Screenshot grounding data
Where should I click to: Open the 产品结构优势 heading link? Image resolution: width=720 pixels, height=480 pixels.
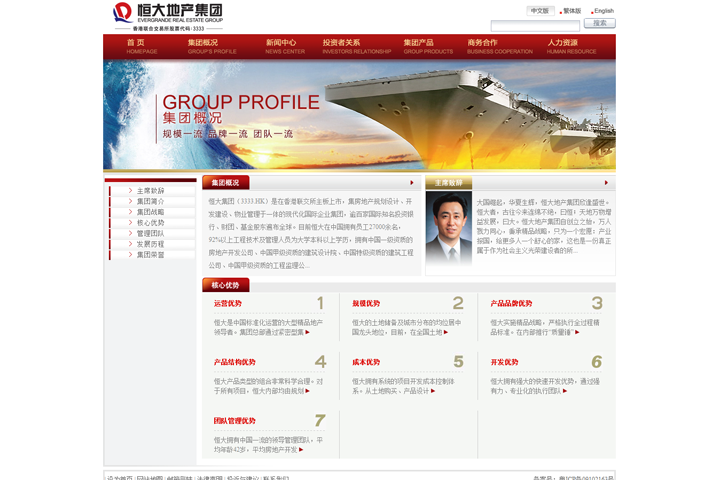pyautogui.click(x=234, y=362)
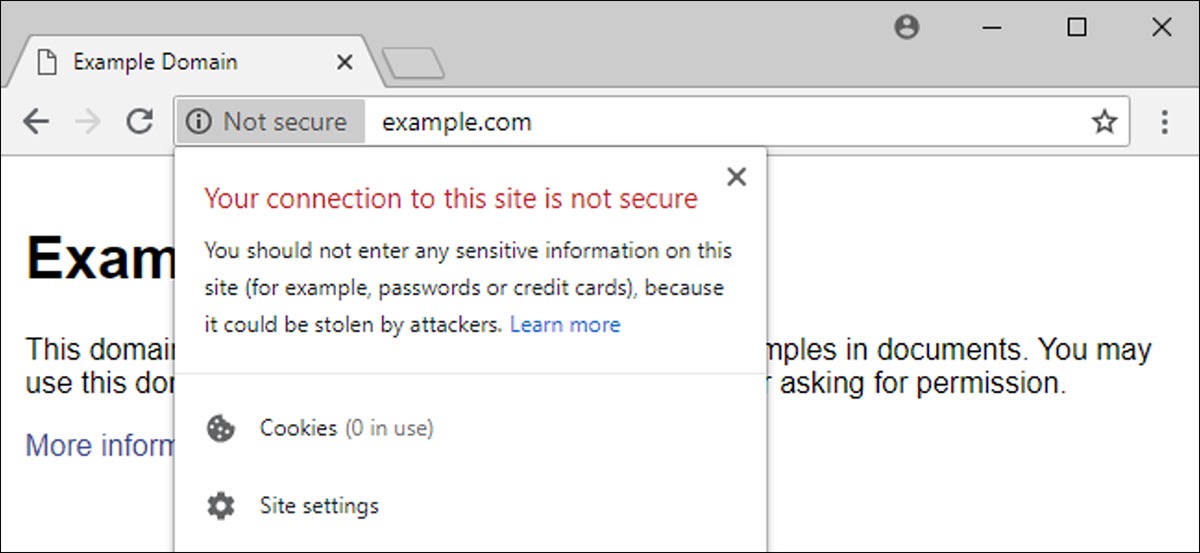
Task: Open a new tab
Action: click(413, 64)
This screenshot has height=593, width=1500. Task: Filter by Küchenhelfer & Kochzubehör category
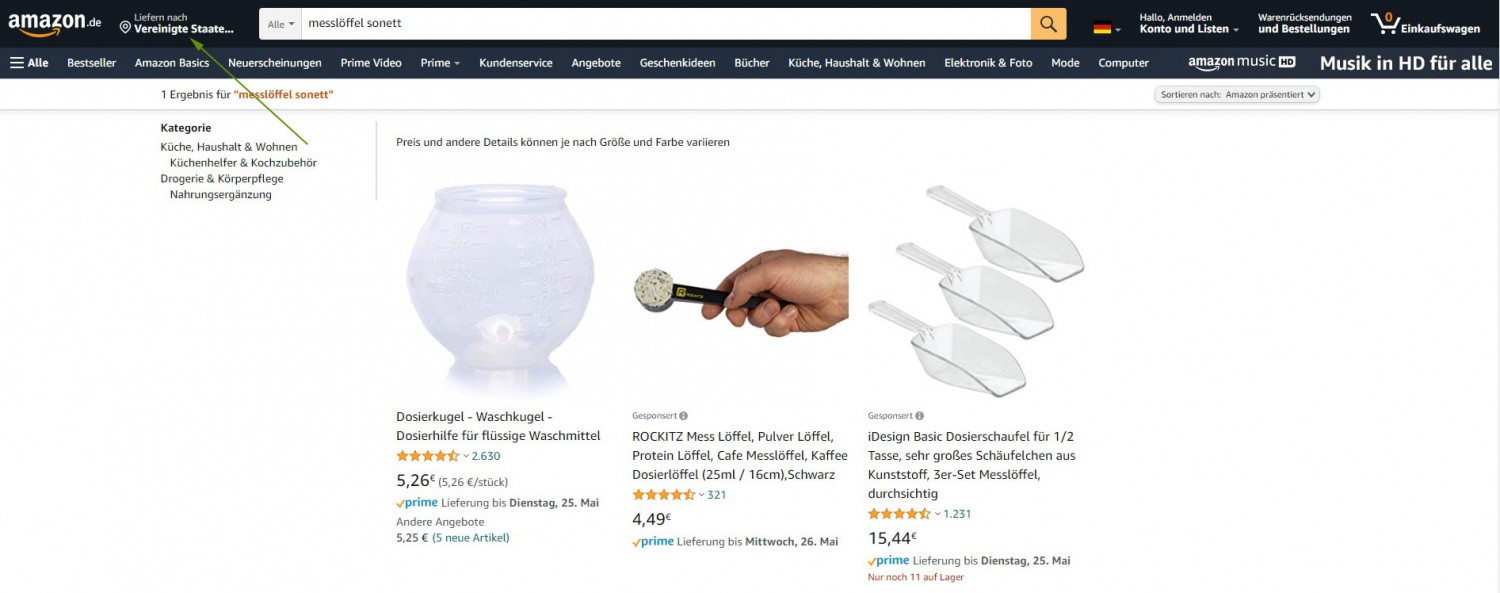point(243,163)
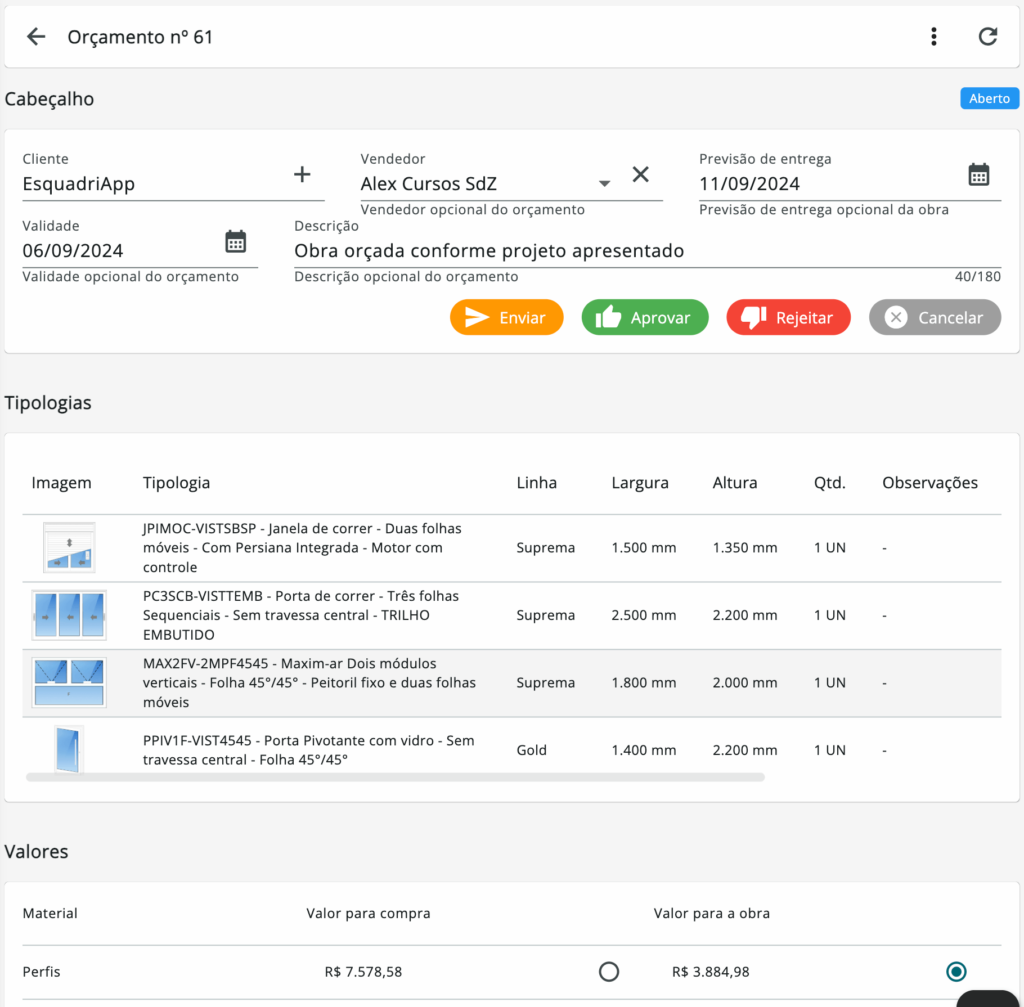Viewport: 1024px width, 1007px height.
Task: Open the three-dot more options menu
Action: [933, 37]
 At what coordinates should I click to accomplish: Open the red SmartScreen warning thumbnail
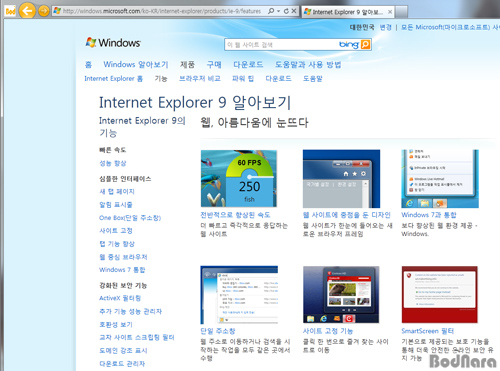pos(439,294)
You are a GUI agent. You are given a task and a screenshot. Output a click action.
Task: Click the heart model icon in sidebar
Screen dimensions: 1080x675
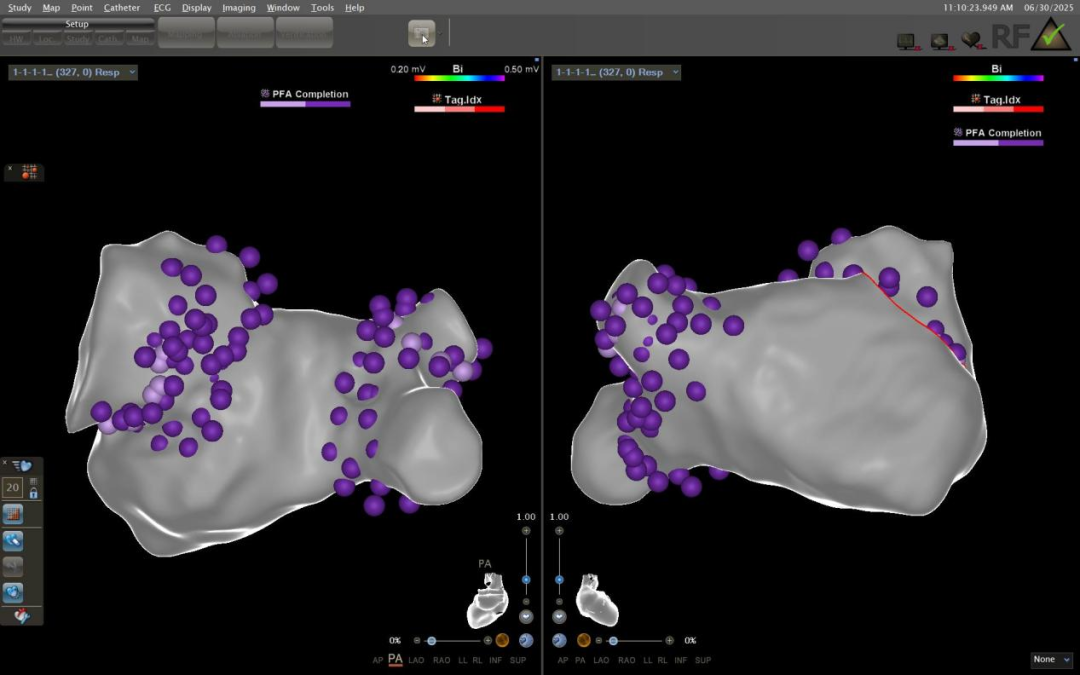13,592
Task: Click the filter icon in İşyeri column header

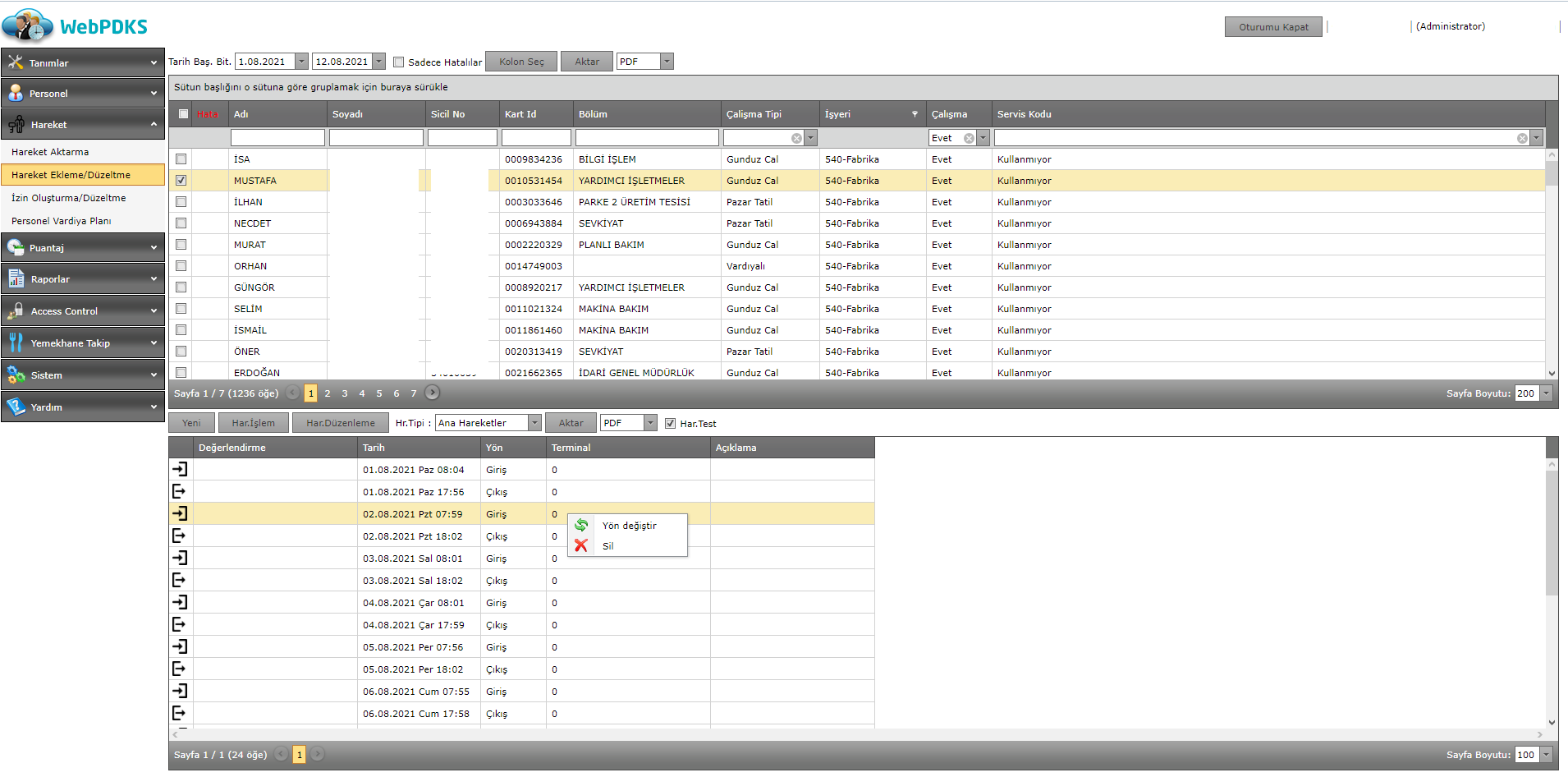Action: [x=915, y=114]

Exercise requirements
Reproduce each entry exactly as written, but leave out the images.

Exercise output
Where should I click to: Open the 产品结构优势 heading link? Image resolution: width=720 pixels, height=480 pixels.
pyautogui.click(x=234, y=362)
Task: Open a new tab
Action: click(413, 64)
This screenshot has height=593, width=1500. Task: Filter by Küchenhelfer & Kochzubehör category
point(243,163)
Viewport: 1024px width, 1007px height.
Task: Open the three-dot more options menu
Action: [933, 37]
 At what coordinates should I click to accomplish: Open the red SmartScreen warning thumbnail
pos(439,294)
You are a GUI agent. You are given a task and a screenshot. Output a click action.
Task: Click the heart model icon in sidebar
Screen dimensions: 1080x675
13,592
Task: Click the filter icon in İşyeri column header

Action: [x=915, y=114]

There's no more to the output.